A man can support *women *without respecting *a woman*. Meaning he can support other women [friends, sisters, mothers, future lovers] and still have no respect for a specific woman.

*Women on the other had dont have an appreciation for masculine traits.* Some women even think they could be a better man than most walking around. [NOT referring to TRANS people] That is sad. Women cant see the beauty (attraction) in men.* Women are uncomfortable by male genitalia, and that is sad. Because straight women are attracted to men.*

Straight men like tits. And vaginas. Pretty much everything attached to a woman, men love. Women on the other hand pick specific things they like. They like looking at hard penises, but not soft ones. *They also only want to see a penis when they are turned on.* 
*
Ask a man during his lunch hour if he wants to see some tits [OR some GOOD porn], and Im sure he'll be game.

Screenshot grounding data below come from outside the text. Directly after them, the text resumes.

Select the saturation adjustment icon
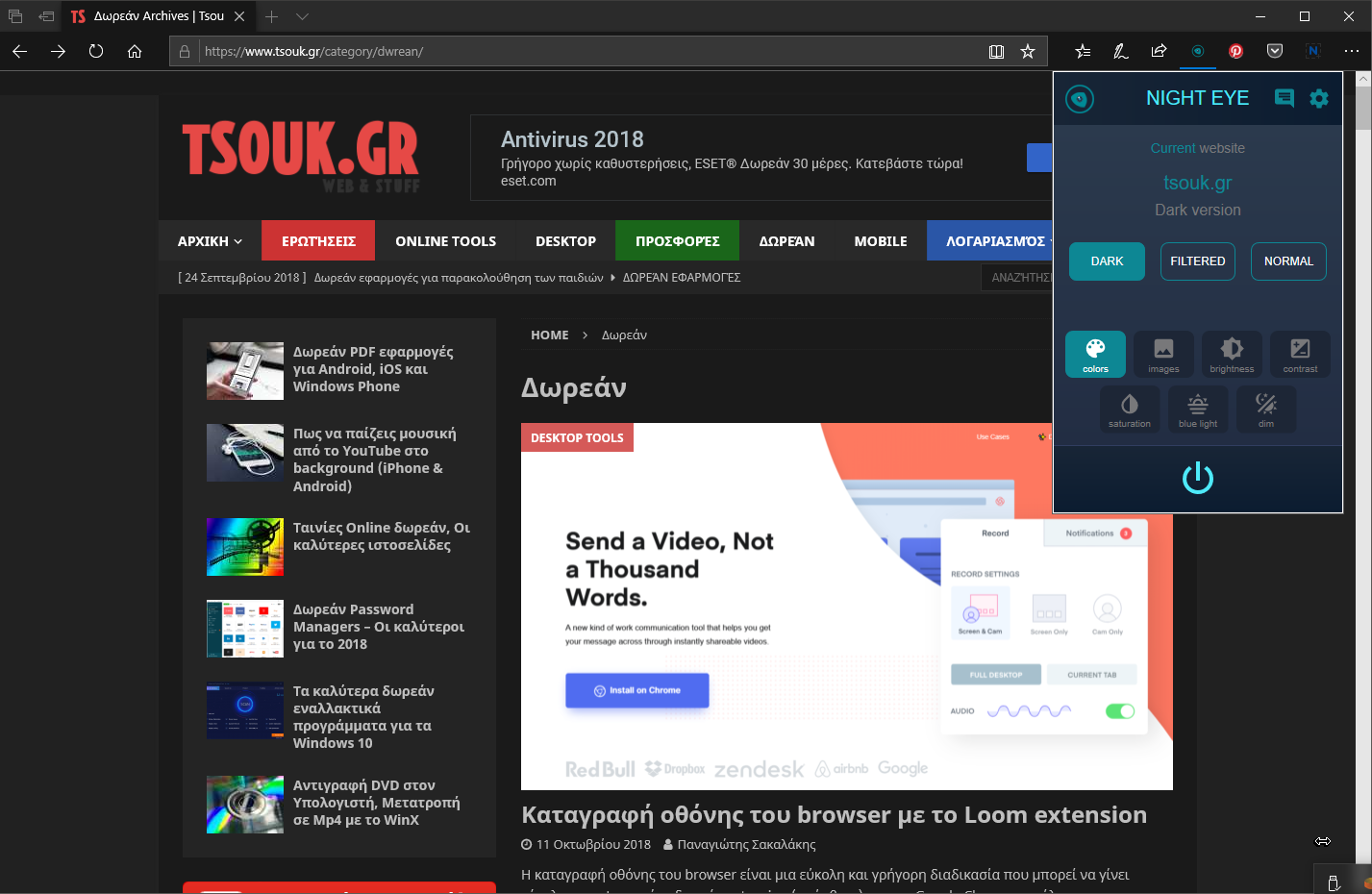Viewport: 1372px width, 894px height. [1130, 410]
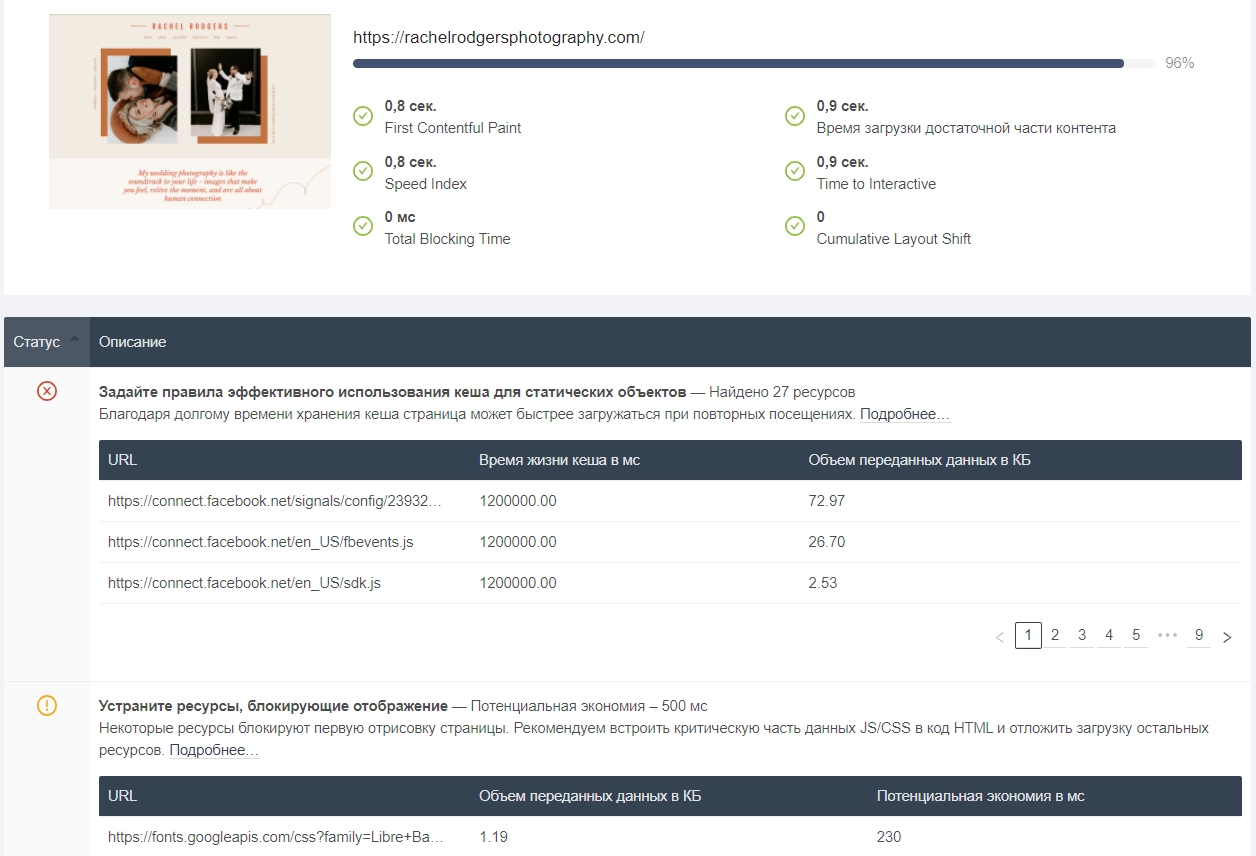Click the Cumulative Layout Shift check icon
Image resolution: width=1256 pixels, height=856 pixels.
click(x=795, y=227)
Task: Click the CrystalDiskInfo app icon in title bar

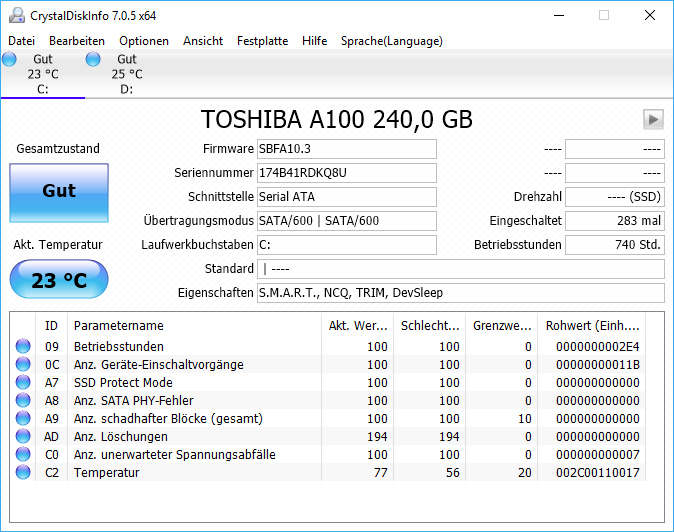Action: [14, 16]
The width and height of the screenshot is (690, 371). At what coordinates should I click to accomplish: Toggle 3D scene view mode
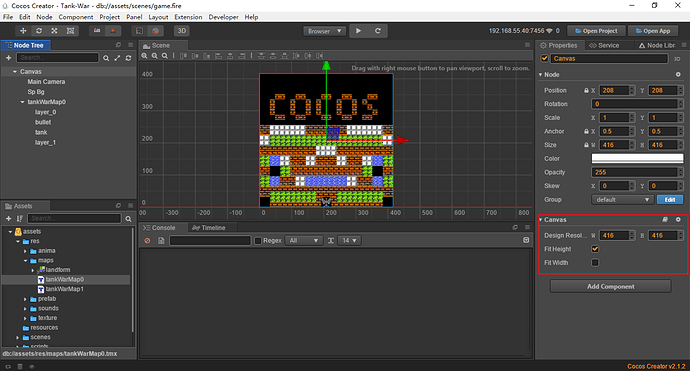[x=181, y=31]
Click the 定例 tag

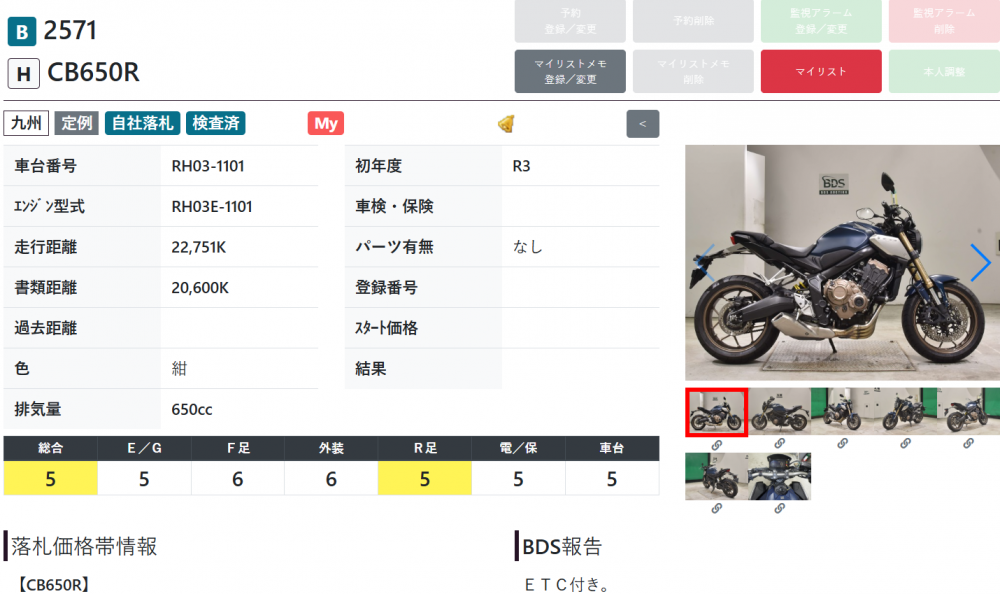[77, 123]
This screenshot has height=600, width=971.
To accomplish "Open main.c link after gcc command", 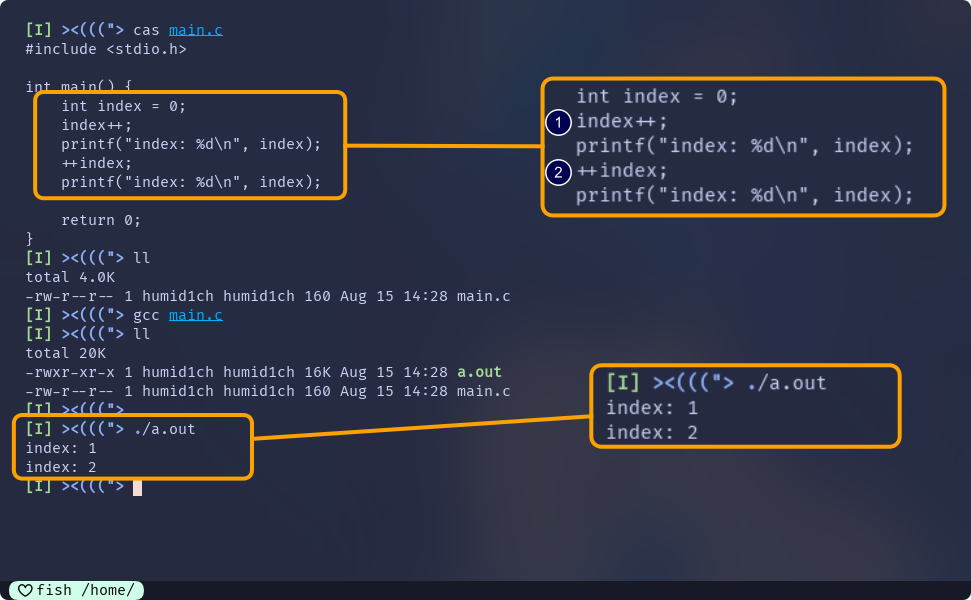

*Society, as a whole, is not comfortable with women being sexual beings. Women are often seen as non-sexual in our nature; it is OK for us to be used as a sexual object, but not to receive or lust after sexual gratification. Women have pushed slut shaming to another level by accepting it as normal, and I find this unsettling.

*I feel lonely as a woman. I can stand on my own just fine, but it makes me sad to know that there is no such thing as a strong sisterhood.

Its nice to see someone intelligent enough too see through the madness. When dealing with intellectuals, there is always a valid reason for extreme measures. Now take that, and run with it.*


----------



## TWN (Feb 16, 2012)

Promethea said:


> Breast attraction is a fetish. It has nothing to do with functionality during intercourse. Perhaps compare small penises to vaginas that are extremely stretched out to the point that even a man of average size can't gain any satisfaction inside it.


A penis can be a fetish, just as a womans breasts can be. And men sit around and talk about how tight or loose womens vagina's are, all the time. Ive participated in these discussions. Some men think its the tightness that brings on pleasure, others dont care as much about tightens, and just prefer a very, erm, wet vagina. I dont get it fully because i dont have a penis, but I respect their views and opinions.

You and everyone else should respect peoples opinions.


----------



## Promethea (Aug 24, 2009)

TWN said:


> A penis can be a fetish, just as a womans breasts can be. And men sit around and talk about how tight or loose womens vagina's are, all the time. Ive participated in these discussions. Some men think its the tightness that brings on pleasure, others dont care as much about tightens, and just prefer a very, erm, wet vagina. I dont get it fully because i dont have a penis, but I respect their views and opinions.
> 
> You and everyone else should respect peoples opinions.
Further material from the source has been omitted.